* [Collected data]

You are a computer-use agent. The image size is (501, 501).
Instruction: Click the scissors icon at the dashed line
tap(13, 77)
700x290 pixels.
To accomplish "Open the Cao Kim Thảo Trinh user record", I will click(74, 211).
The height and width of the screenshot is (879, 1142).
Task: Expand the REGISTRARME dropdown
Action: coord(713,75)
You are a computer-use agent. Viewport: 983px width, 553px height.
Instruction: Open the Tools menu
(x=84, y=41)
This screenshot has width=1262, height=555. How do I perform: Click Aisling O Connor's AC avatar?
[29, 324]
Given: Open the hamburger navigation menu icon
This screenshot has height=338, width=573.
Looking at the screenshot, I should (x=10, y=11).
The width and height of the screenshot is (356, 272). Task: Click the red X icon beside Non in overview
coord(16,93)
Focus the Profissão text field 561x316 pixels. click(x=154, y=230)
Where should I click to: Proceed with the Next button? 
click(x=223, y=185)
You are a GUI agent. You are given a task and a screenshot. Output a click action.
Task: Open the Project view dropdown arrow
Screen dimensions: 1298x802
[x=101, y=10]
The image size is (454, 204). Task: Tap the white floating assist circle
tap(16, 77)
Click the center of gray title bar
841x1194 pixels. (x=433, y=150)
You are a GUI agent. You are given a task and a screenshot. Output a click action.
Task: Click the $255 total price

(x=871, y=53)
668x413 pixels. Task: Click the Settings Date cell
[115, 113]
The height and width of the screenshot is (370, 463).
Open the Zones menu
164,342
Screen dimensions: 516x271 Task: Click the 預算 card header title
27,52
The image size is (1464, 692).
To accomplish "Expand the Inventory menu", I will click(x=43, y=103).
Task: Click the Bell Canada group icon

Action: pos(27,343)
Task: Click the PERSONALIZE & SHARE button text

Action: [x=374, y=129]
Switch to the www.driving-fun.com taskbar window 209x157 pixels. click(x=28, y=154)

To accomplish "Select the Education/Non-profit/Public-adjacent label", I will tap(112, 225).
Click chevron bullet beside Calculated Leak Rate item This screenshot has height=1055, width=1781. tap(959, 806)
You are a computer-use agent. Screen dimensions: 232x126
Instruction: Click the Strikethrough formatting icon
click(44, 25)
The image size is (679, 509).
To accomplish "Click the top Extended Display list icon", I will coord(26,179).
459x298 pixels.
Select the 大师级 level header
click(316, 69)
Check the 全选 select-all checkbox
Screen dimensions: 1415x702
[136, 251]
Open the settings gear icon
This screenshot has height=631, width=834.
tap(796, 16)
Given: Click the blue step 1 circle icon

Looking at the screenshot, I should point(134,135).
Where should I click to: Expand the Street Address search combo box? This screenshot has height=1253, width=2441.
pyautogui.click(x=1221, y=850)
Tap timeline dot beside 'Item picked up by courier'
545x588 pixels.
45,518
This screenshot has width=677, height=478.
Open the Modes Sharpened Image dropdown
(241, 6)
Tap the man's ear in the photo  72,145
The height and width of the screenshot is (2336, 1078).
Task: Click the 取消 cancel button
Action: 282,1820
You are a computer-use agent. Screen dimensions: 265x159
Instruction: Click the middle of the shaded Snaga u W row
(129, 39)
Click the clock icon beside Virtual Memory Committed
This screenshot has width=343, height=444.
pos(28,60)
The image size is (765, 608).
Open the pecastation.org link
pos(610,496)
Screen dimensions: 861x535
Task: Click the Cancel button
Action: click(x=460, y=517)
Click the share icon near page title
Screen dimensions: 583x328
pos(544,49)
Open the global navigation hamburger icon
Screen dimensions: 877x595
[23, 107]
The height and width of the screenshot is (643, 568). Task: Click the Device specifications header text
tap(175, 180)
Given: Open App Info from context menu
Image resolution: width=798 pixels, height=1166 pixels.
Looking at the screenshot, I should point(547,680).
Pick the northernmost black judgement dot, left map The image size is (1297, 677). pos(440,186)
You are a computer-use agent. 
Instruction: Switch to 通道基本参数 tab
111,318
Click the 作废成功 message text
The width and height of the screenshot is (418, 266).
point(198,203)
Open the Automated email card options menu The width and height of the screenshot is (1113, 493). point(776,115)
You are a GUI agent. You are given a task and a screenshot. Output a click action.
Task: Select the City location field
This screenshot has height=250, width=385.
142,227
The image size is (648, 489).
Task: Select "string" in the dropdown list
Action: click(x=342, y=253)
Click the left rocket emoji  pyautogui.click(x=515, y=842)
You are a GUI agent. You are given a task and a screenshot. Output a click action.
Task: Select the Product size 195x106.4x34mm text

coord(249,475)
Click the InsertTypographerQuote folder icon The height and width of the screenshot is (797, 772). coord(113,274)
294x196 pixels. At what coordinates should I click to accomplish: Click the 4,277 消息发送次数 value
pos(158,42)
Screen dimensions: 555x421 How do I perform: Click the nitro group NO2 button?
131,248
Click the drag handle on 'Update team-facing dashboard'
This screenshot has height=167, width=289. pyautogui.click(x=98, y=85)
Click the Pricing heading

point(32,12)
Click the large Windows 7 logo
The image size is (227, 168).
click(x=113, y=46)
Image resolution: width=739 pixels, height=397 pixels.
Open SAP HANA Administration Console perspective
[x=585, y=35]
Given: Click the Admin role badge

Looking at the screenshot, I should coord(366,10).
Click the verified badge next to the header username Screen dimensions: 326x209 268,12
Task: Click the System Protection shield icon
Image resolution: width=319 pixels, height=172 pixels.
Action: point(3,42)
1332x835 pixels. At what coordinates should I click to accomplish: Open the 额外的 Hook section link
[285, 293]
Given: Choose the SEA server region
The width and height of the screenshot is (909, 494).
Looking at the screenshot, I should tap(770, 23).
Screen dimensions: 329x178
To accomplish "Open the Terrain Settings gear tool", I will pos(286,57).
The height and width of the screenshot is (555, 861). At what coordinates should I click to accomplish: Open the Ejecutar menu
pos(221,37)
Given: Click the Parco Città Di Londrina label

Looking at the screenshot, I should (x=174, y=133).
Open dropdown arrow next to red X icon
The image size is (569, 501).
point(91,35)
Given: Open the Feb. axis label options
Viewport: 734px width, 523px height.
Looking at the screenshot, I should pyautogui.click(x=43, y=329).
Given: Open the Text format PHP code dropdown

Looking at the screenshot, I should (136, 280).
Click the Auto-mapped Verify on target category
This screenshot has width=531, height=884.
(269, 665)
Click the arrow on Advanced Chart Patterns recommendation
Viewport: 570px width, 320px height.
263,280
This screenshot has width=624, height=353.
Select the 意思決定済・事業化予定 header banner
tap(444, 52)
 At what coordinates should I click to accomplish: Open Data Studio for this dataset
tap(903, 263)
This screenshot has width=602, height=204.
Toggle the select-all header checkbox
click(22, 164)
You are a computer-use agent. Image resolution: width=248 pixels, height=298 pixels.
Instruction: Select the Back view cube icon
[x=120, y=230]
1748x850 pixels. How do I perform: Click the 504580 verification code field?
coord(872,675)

* [PROBLEM TO WORK ON]
What are the lines, exactly as written above, from the line with "Image resolution: width=739" to the line with "Click the verified", both included? Output only those.

* [SOLUTION FOR THIS PROBLEM]
Image resolution: width=739 pixels, height=397 pixels.
Open SAP HANA Administration Console perspective
[x=585, y=35]
Given: Click the Admin role badge

Looking at the screenshot, I should coord(366,10).
Click the verified badge next to the header username Screen dimensions: 326x209 268,12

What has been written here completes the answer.